Lotus, Peach, and Wall: Or Is There Virtual Reality in Early Modern China?

Speaker: Jiayi Chen
Venue: Room N208, NYU Shanghai New Bund Campus
Date & Time:
2024-11-21 | 17:15-18:30

This talk explores the transhistorical reverberations of immersive technology between contemporary and early modern China. Rather than identifying historical counterparts to specific digital technologies such as Virtual Reality (VR), it highlights the theoretical potential of sixteenth- and seventeenth-century strange accounts in illuminating the ideas behind VR and other immersive technologies in a proto-digital era. These accounts, labeled as yi 異 (strange, marvelous), emphasize the mutual shaping of technology and perceptual experience in creating a sensation of immersion. Techniques like huanxi 幻戲 (illusion shows), mural painting, and writing transform everyday environments into realms blending reality and illusion, truth and lie, generating sensory stimuli beyond vision—such as sound, texture, and taste—to direct one’s attention. Immersion, or the state of huan 幻, is triggered at moments of cognitive uncertainty, when multi-sensory experiences defy common knowledge or perception. These accounts offer an alternative lens for understanding the essence of immersion, which straddles the familiar and the inexplicable, the mundane and the spiritual—not determined by, but reflected and responded to by evolving technology.

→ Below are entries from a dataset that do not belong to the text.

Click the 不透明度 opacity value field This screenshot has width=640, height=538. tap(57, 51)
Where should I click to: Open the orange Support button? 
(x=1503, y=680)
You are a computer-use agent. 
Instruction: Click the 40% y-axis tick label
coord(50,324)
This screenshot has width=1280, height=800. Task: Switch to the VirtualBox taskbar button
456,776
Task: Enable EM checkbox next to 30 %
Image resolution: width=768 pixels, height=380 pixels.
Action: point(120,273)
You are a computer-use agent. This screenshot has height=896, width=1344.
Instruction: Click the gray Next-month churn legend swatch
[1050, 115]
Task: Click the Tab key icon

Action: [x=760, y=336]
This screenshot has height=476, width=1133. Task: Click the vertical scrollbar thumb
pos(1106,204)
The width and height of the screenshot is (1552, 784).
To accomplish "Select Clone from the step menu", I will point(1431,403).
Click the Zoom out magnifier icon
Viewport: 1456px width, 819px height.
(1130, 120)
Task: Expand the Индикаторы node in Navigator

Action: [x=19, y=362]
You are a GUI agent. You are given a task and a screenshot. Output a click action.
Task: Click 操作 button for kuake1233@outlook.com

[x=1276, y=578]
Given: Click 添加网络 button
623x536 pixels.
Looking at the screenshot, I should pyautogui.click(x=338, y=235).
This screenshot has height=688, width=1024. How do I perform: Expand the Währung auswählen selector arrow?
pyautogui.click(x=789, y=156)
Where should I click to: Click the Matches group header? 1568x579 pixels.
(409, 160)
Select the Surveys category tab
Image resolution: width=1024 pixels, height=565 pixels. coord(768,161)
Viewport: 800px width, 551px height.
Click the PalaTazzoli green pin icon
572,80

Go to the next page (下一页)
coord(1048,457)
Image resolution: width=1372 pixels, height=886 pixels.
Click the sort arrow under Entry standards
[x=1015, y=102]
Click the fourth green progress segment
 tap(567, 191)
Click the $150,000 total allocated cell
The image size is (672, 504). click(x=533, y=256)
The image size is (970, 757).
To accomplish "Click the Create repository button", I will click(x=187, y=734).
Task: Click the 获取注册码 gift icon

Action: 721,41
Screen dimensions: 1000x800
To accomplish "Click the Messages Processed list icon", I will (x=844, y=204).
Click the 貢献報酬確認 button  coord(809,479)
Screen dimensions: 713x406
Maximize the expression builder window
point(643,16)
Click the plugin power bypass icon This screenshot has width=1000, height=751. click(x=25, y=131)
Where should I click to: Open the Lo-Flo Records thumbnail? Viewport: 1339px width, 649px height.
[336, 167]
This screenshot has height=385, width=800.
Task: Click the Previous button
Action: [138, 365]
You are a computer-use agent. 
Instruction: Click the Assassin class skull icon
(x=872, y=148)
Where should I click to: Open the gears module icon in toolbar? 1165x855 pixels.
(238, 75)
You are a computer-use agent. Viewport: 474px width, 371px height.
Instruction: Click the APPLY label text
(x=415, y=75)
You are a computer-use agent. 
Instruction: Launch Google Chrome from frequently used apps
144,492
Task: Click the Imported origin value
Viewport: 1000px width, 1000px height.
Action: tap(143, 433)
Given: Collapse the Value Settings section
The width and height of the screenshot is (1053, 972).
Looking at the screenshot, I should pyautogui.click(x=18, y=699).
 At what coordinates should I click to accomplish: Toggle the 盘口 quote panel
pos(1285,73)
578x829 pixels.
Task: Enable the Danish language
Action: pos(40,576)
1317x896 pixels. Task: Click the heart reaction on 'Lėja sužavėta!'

Jiayi Chen is Assistant Professor of East Asian Languages and Cultures at Washington University in St. Louis, and a visiting scholar at the Center for Global Asia, NYU Shanghai. Her research focuses on early modern Chinese literature and culture, particularly their intersections with game studies, media studies, and the history of books and reading. Her current book manuscript, tentatively titled The Early Modern Ludic: Gaming and Literary Culture in China, explores the critical potential of gaming leveraged by the early modern public in China to reflect on how they read, learned, and thought, thereby cultivating new epistemological perspectives for navigating reality.

Introduction by Lala Zuo, Director of Digital Heritage Lab, Area Head of Global China Studies, Associate Professor of Art History, NYU Shanghai.

Commentator: Xingchen Zhang, Interactive Media Arts (IMA) Foundation Coordinator, Clinical Assistant Professor of Interactive Media Arts (IMA), NYU Shanghai.